It’s January – your final year of school will be over by summer and all day long you’re being asked about your plans.
And, as you’re quickly discovering, the globe-trotting adventure you’re intending to embark upon as soon as your last exam is over isn’t quite what your parents had in mind.
Despite what their worst fears are telling them, travelling isn’t just an excuse to blow through all your money and get drunk in a variety of exotic locations (although let’s be honest, you’ll do a fair bit of both).
Done right, it’s an enriching and rewarding experience – one you can even make some impressive cash from.
To help put your parents’ minds to rest and win them round to your post-school plans, here’s a few winning benefits of travelling they won’t be able to argue with.
‘Broadening your horizons’ has become one of those boring travelling clichés everyone uses, but it’s also true. Venture from your hometown and you’ll soon discover a world packed full of different cultures and societies, each with their own unique habits and customs.
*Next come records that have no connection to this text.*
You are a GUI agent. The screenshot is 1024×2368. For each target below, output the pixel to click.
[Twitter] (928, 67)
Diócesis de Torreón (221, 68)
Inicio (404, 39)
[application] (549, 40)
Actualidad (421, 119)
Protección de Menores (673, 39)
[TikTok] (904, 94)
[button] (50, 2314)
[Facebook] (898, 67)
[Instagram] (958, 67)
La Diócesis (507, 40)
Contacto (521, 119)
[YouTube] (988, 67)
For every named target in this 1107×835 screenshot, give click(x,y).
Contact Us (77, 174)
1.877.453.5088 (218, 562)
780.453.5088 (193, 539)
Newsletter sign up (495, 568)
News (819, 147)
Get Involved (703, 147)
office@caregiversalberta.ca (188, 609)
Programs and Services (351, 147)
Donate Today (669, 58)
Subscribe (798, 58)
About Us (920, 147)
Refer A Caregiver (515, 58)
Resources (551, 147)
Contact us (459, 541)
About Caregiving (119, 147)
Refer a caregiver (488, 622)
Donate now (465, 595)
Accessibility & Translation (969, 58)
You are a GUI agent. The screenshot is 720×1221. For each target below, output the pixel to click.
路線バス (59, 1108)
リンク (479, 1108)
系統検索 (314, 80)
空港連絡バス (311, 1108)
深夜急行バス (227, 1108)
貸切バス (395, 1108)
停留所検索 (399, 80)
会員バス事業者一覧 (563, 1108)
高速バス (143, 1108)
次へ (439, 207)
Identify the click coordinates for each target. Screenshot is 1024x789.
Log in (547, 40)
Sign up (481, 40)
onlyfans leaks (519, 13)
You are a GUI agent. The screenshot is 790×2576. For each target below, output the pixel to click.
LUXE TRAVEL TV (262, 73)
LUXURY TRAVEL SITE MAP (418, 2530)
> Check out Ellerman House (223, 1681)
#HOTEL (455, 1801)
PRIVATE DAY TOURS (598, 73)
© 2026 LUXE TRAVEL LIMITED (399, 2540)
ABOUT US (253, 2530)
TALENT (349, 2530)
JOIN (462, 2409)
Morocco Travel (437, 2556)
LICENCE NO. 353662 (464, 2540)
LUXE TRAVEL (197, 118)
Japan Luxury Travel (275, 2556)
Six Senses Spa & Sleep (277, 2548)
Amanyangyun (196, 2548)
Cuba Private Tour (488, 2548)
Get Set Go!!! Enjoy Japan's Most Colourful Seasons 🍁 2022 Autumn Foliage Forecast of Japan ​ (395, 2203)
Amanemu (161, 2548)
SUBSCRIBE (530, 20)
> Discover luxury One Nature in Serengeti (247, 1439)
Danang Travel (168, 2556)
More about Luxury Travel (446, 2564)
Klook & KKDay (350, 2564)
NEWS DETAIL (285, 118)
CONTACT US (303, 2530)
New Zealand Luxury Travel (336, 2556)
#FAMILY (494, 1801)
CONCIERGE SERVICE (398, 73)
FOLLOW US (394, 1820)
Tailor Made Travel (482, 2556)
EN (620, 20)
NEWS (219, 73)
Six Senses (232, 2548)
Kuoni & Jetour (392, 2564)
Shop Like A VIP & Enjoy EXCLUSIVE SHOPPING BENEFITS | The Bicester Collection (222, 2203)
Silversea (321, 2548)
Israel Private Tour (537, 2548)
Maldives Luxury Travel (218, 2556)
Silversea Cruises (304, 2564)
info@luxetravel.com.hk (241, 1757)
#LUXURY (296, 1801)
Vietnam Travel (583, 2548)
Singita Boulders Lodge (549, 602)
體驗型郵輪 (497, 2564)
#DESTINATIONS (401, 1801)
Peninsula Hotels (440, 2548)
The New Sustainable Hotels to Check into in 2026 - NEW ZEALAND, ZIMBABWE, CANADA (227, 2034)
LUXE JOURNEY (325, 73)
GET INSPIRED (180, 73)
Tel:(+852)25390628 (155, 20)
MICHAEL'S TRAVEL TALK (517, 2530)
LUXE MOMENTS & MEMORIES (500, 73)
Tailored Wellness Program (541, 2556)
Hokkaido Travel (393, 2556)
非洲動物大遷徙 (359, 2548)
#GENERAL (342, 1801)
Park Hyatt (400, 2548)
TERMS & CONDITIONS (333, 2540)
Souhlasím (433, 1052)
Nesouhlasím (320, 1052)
Learning how other people live is a great way of figuring out what you want from life.
The most marketable aspect of this is all the languages you’ll get the chance to master during your travels. Sure, you can spend four years at university studying linguistics, but a few months staying and working with native speakers will leave you more fluent than any app or course ever would.
Studying at the same time
Uni or travelling? Despite prevailing ideas, it doesn’t have to be one or the other. It’ll require some commitment, but you can continue with further education at the same time as jetting off around the world.
With distance learning courses and a decent internet connection, you can ditch the library and study for a degree from a café in Rome or a beach in Sydney.
After all, it’s how Team GB international skier Michelle Sole managed to compete whilst also earning a psychology degree. If a professional athlete can squeeze assignments around hardcore training sessions, you can sacrifice an afternoon or two of exploring to essay-writing.
Developing key skills
Hopping randomly from one country to another, blindly turning up to an airport and jumping on any available flight – people tend to romanticise long-term travel and forget about the behind-the-scenes stresses involved.
But sustaining a life on the road actually requires a ton of planning, organising and budgeting.
These kinds of useful skills are transferable in every situation and lifestyle, whether you spend all your years globe-trotting or return home to take up a nine-to-five office job.
So long as you make the most of every opportunity that comes your way whilst travelling, you’ll constantly learn and grow.